Here is a roadmap on exactly where to put your next dollar:

  • Ensure there is enough cash reserve to cover emergencies. For dual income households you should have 3 months of cash on hand to cover living expenses. For single income scenarios aim for 6 months. This may cover a short-term disability, leave of absence, job loss, and any other unforeseen expense. If for some reason that seems like a huge number, don’t get frustrated. Instead, focus on non-discretionary living expenses (mortgage, utilities, groceries, gas). Spending on more discretionary items (travel, entertainment, and dining out) can always be reduced during a rough patch. Cash reserve should be kept in a money market account that earns something more than a traditional checking/savings account. These rates generally vary between 1.0-2.0%.
  • Make sure short-term goals are also funded. Emergency cash reserve should not be double counted for short-term goals. They should be treated as two separate buckets. Yes this may include a car or vacation, but it may also be investing in yourself. If you’re ready to start your own business, pursue education, or focus on wellness, make sure to save enough cash to provide yourself a solid runway.
  • Pay down credit card debt, especially if its accumulating interest at the typical 15%+ APR rates. Sometimes balance transfers are available to temporarily reduce rates to 0% for 12-18months. If the full balance can be transferred, then take advantage of this promotional period to aggressively pay down the debt so every dollar paid is applied toward principal rather than interest. If the full balance can’t be transferred, then apply as much as possible to what’s remaining at higher rates and just pay the minimum for what’s at 0%. Hopefully at the end of the promotional period, you can do another transfer so you can repeat the process toward what’s remaining.
  • If you still have cash flow to spare, add enough to your employer plan that you’re at least receiving any matching contribution.
  • Now that you have cash reserves, lower/no credit card debt, and retirement savings, you may want to consider adding to a traditional brokerage account. While adding as much as possible to a retirement plan is tempting, it can be very helpful at times to have a brokerage account.
    1. For instance, let’s say you’re 50 and need more than what’s available in cash reserve for an unexpected business endeavor, helping out a relative, or to carry you beyond a 3-month rough patch. Having only home equity and retirement plans is considered fairly illiquid at that age because it can be costly or time-consuming to access. Having a brokerage account can be very valuable.

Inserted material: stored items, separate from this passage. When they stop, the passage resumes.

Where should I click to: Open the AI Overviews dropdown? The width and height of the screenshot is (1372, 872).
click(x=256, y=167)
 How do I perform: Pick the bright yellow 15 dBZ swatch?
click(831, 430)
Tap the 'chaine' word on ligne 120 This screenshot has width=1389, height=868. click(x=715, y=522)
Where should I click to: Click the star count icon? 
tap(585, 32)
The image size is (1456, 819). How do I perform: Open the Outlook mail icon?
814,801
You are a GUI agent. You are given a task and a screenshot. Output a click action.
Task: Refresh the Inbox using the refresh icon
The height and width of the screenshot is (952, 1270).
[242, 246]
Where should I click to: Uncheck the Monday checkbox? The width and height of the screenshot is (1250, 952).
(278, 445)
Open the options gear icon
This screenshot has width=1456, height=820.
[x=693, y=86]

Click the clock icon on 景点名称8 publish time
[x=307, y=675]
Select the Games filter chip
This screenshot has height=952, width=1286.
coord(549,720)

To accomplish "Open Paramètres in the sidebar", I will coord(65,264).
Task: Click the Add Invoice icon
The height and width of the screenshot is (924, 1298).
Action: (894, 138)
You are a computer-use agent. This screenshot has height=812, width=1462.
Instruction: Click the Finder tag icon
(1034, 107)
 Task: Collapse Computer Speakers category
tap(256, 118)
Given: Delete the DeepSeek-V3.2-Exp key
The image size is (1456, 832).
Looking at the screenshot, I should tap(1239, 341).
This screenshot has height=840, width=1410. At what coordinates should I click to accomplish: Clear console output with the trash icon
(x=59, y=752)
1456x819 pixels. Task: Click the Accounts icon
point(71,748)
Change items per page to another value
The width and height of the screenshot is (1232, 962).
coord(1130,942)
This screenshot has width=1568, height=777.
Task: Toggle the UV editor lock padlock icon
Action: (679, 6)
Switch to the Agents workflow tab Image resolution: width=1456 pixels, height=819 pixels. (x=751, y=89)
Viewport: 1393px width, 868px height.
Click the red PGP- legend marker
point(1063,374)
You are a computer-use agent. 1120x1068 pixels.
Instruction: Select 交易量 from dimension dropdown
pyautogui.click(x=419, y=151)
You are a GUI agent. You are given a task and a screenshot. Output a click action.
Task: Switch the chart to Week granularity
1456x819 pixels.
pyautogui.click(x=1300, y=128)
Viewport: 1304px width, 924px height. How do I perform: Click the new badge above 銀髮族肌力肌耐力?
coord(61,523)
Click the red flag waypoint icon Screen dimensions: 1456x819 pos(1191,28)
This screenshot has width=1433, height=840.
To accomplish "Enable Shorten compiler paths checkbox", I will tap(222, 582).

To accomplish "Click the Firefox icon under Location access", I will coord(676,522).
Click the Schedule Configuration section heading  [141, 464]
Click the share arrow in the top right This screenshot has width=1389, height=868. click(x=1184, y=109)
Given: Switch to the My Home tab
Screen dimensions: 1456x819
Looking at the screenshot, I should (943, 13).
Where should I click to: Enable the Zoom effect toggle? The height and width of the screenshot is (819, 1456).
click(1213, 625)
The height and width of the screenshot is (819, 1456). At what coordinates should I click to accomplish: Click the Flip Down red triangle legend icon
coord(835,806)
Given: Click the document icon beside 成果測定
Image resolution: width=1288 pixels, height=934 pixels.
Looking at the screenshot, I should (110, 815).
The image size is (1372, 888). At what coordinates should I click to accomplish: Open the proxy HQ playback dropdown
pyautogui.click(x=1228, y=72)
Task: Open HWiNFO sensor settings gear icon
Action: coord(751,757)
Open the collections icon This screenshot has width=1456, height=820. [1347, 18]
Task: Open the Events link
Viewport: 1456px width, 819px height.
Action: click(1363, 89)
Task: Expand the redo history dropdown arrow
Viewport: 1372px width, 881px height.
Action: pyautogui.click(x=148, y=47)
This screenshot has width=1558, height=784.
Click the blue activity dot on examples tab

    2. Non-retirement accounts can also play a role in controlling taxes during retirement since each dollar pulled from your retirement accounts will be fully taxable. Pulling what’s required from those accounts plus having access to a brokerage account may help keep you in a more favorable bracket if necessary.
  • Contribute to any available health savings accounts. These have triple tax advantage. Pre-tax contributions, tax-free growth and tax-free distributions when used for qualified medical expenses.
  • Further contribute to or max out retirement plan options. In 2020, you can contribute up to $19,500 to your 401(k) and another $6,500 if you’re age 50+. No 401(k)? You could contribute to an IRA or Roth IRA. In 2020 the limit is $6,000/year with an additional catch-up of $1,000 if you’re age 50+.